__DOCUMENT EXTRACT__:
An algorithm for traffic flow parameters estimation and prediction using composition of machine learning methods and time series models
A.A. Agafonov, V.V. Myasnikov

Image Processing Systems Institute, Russian Academy of Sciences,
Samara State Aerospace University

Full text of article: Russian language.

Abstract:
A problem of traffic flow analysis and prediction in city transport network is considered in this paper. The proposed algorithm uses GPS / GLONASS data of public transport location as input. Projecting this information on a transport network graph, as well as using additional filtering, we estimate traffic flow parameters. These parameters are used for short-term (up to 1 hour) prediction of road conditions in the city transport network. There is proposed a new method which consists of several steps to construct prediction. First, the transport graph is divided into a number of subgraphs by a territorial basis. Second, we use a dimension reduction method based on principal components analysis to describe the spatio-temporal distribution of traffic flow condition in the subgraphs. Third, an elementary prediction for each of the subgraphs is formed using the potential functions method with the measure of the subgraphs descriptions closeness introduced by analogy with bilateral filtering and support vector machine. Fourth, the additional elementary prediction is calculated using the known scalar and vector Box–Jenkins time series prediction models. Fifth, we construct the result prediction for each of the subgraphs using an adaptive linear composition of elementary predictions. At last, the traffic flow parameters are calculated as a linear combination of predictions for subgraphs of the city transport network. We have also made experimental investigations of transport network in Samara to evaluate the prediction accuracy of the proposed algorithm. The advantages of the proposed solution in comparison with existing ones are provided.

__WHAT THIS TASK INVOLVES__: Reproduce the traffic flow article above verbatim, from "An algorithm for" to "article: Russian language.".

__DATA PROVIDED__:
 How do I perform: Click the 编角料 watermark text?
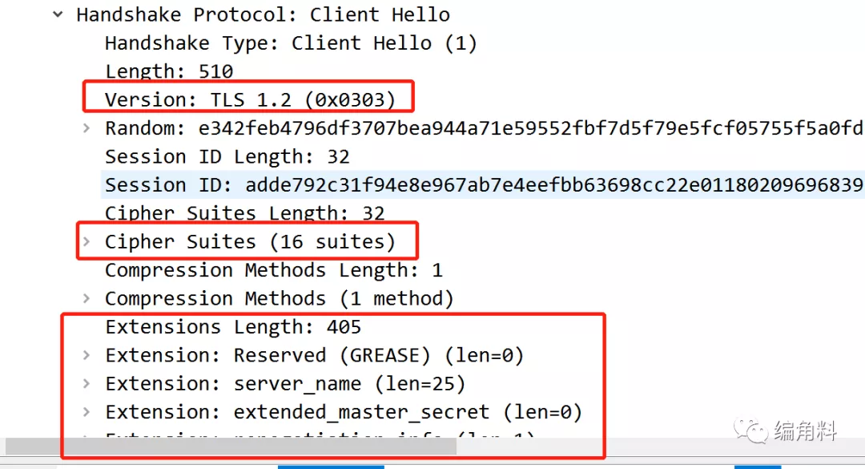coord(806,431)
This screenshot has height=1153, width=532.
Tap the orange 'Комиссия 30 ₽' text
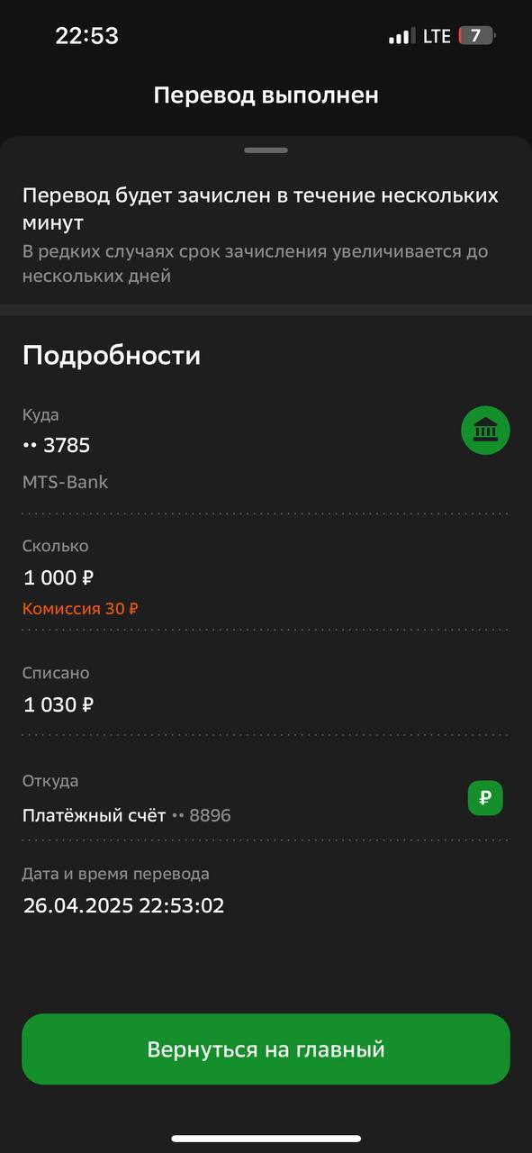(80, 608)
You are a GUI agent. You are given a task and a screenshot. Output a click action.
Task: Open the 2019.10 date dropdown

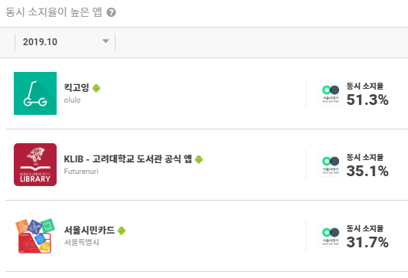(x=65, y=42)
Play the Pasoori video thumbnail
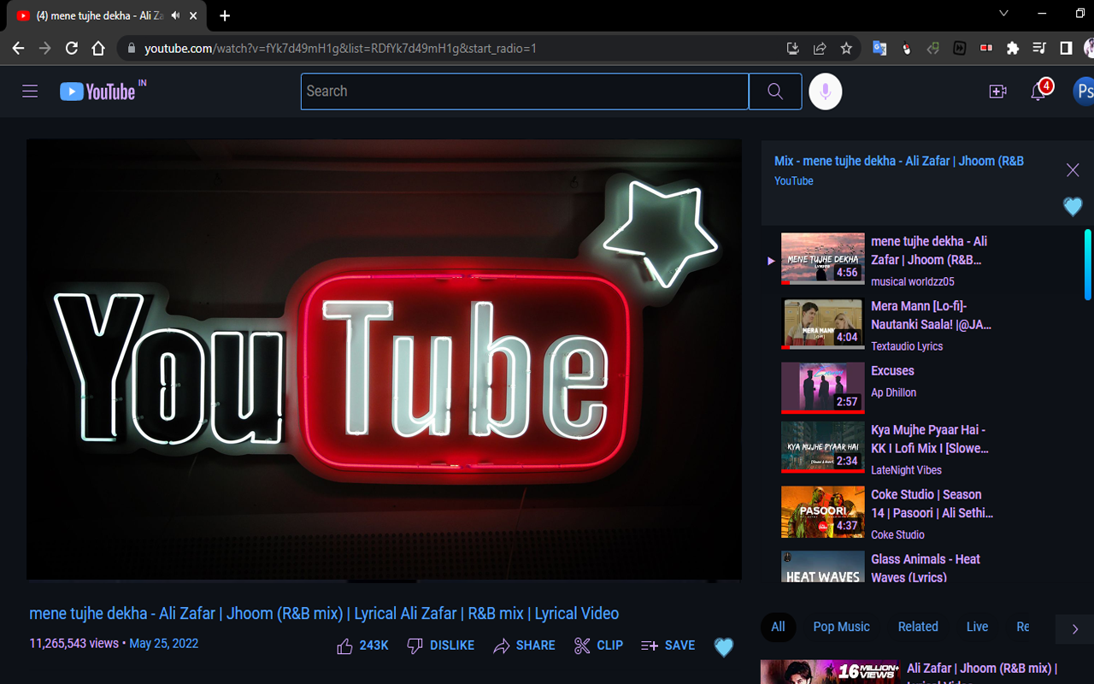This screenshot has height=684, width=1094. (x=822, y=511)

__RESPONSE__:
An algorithm for traffic flow parameters estimation and prediction using composition of machine learning methods and time series models
A.A. Agafonov, V.V. Myasnikov

Image Processing Systems Institute, Russian Academy of Sciences,
Samara State Aerospace University

Full text of article: Russian language.